Usługa języka migowego

Equilibrium Disturbed

September 4, 2007

Opening: 4.09.2007, 6.00 pm
5.09.2007 – 5.10.2007

This is not the first time that Galeria Foksal has hosted an exhibition by the eminent British artist Michael Kidner (b. 1917). Kidner, who will be turning 90 in September 2007, read history and anthropology at Cambridge University before moving on to study the fine arts at a number of colleges and academies. While his work and attitude to life and art have led him to explore multiple areas of learning – his is an art "eager to know" – he is, to a great extent, guided by intuition and immediate experience, and is highly attuned to feeling. Paintings do communicate feelings, a feeling, I think, he recently said with a sheepish laugh. His work also displays a peculiar sense of humour, and a lively intelligence revealed in the titles he gives his pieces: a wit similar to the one intimated by certain terms from the realm of physics, chaos theory and cosmology – in metaphors, elisions, and paradoxes. A Fellow of the Royal Academy of Arts, Kidner lives and works in London though he has travelled extensively for most of his adult life, usually accompanied by his wife, Marion Frederick-Kidner, who has come to be profoundly involved in his artistic choices and decisions.

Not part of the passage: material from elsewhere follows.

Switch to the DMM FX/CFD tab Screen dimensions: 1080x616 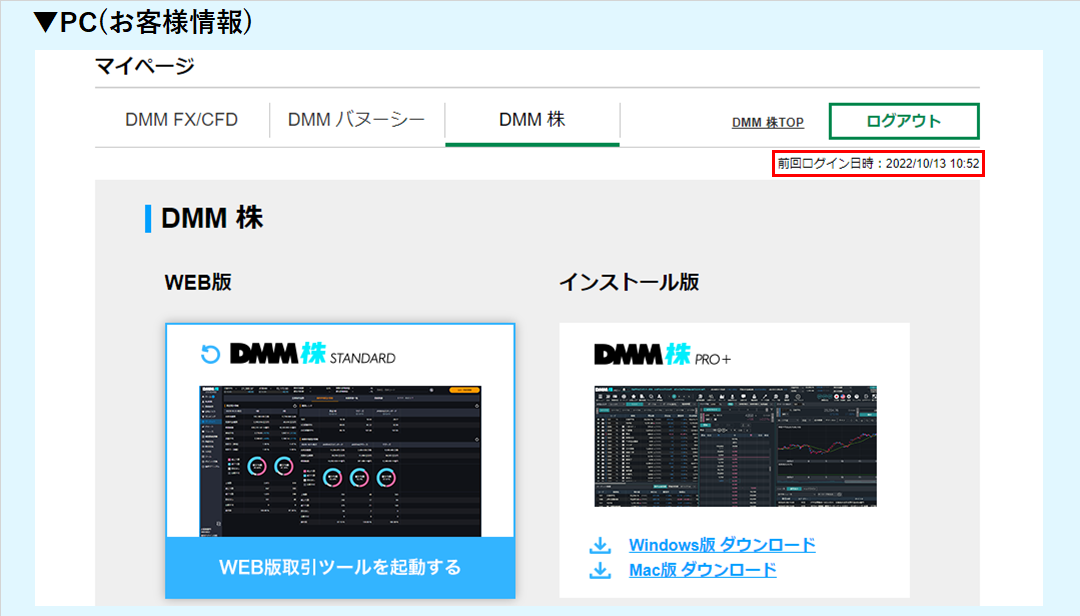tap(181, 120)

Equilibrium Disturbed at Galeria Foksal is not the first exhibition Michael Kidner has had in Poland: he has shown his work here several times since the 1981 exhibition at Galeria ON in Poznań that brought him to the Polish public, notably at the retrospective at Muzeum Sztuki in Łodz in 1985 (followed by shows at Galeria Krzysztofory in Krakow, the National Museum in Wrocław, Galeria Uniwersytecka in Cieszyn, Galeria Muzalewska w Poznań; his works are in the collection of Muzeum Sztuki in Łodz, and have been acquired by private collectors). He has exhibited in most European countries, in some of which he has executed public commissions, and in the United States. Kidner's work is to be found in major collections throughout Europe and the USA (including the Tate Galery in London, Moderna Museet in Stockholm, the Gulbenkian Foundation in Lisbon, and MoMA in New York). In the 1960s the artist was involved with the art group Systems. He was associated with the then-prominent Grabowski Gallery in London (founded and run by Mateusz Grabowski, who in the 1970s donated his collection of international art to Muzeum Sztuki in Łodz). For many years, Michael Kidner taught at the Bath Academy of Art in Corsham (in the 1980s he was guest lecturer at the Cieszyn branch of the University of Silesia). He maintains contacts with Polish artists including Jerzy Kałucki, Jerzy Wroński, Andrzej Szewczyk (1950-2001), and Marek Chlanda. He has taken an interest in the creative output of Katarzyna Kobro, Henryk Stażewski, and Władysław Strzemiński. Moreover, he has worked closely with Ryszard Stanisławski and Jaromir Jedliński. Last year, Michael Kidner confessed that: It was a great moment in my life that exhibition in the Lodz Muzeum Sztuki.

The current exhibition at Galeria Foksal comprises several large-format works on paper (drawings in colour) that are visual explorations of order and the ways in which it is disrupted (on purpose by the artist or because such is the nature of all systems), as well as on equilibrium and its disturbances. We have here works such as Lurching Man, Collapsing Order no. 1, and Colour System Becoming Unpredictable 1. All the above, like the other works displayed at Galeria Foksal, were made in 2007. One of them is titled You Name It in keeping with the artist's custom of asking people what associations they have when looking at a newly-made work of his, and how they would call it. This approach rooted in dialogue, is very much in evidence at the present exhibition. The artist phrased it well when he said that his aim is to let the outcome of the work grow of its own accord.

Michael Kidner is associated with the Angela Flowers Gallery in London, which will be holding a retrospective of his work from September through October 2007. We appreciate the assistance the Flowers Gallery provided with the organisation of the Michael Kidner exhibition at Galeria Foksal.